Qing Jin

and 2 more

Background: Biventricular pacing (BVP) and conduction system pacing (CSP) can enhance pacing-induced cardiomyopathy (PICM) patients’ clinical outcomes, yet guidelines lack a specified preferred pacing strategy. This meta-analysis compares the efficacy and safety of CSP and BVP in PICM patients. Methods: Databases including PubMed, Cochrane Library, Web of Science, and Embase were searched from their establishment to February 2025, Data analysis was performed using Stata 17. Results: Eighteen observational studies involving 679 patients with PICM were included, among which 322 patients were treated with BVP and 357 patients with CSP. Results showed CSP group had a greater QRS duration (QRSd) reduction than BVP group (MD = -54.61 ms, 95% CI: -59.67, -49.54 vs MD = -28.22 ms, 95% CI: -32.13, -24.31; P < 0.001). After 14-months follow-up, CSP group had a higher response rate (84.0% vs 66.4%) and lower incidences of adverse outcomes and device-related complications (9.6% vs 17.2%) than BVP group. Subgroup analysis showed His bundle pacing (HBP) was associated with greater QRSd shortening and stable pacing thresholds, while left bundle branch area pacing (LBBAP) had lower thresholds.

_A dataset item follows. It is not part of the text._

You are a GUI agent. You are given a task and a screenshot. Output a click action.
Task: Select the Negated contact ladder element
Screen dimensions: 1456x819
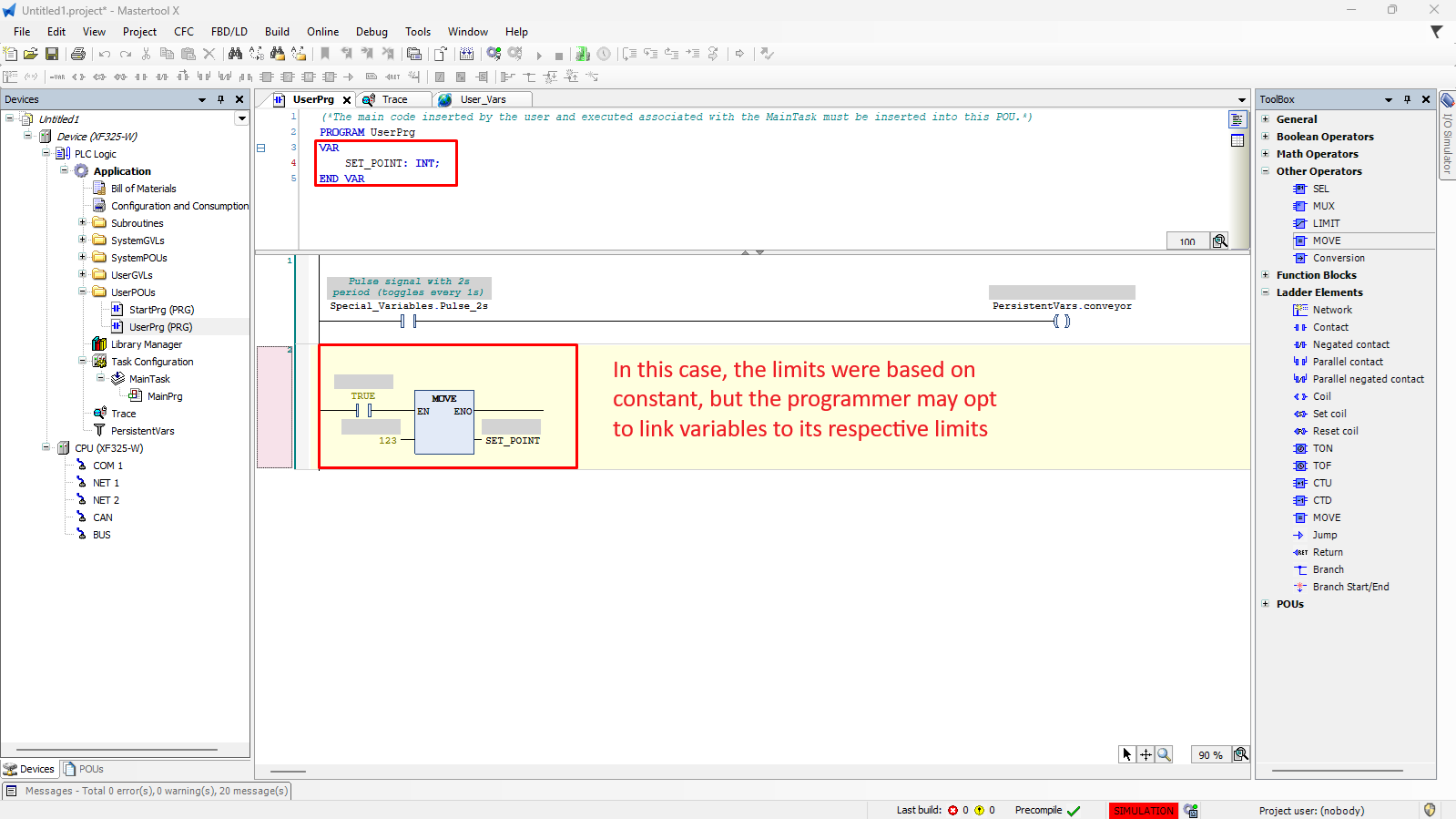1350,344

Conclusions: The results indicate that CSP is superior to BVP in improving PICM patients’ clinical outcomes, suggesting that CSP may be a promising alternative pacing strategy for PICM patients. However, since most of the included studies were case series, there are certain limitations in the results. Large-scale randomized controlled trials are required to further verify the effectiveness and safety of CSP in PICM.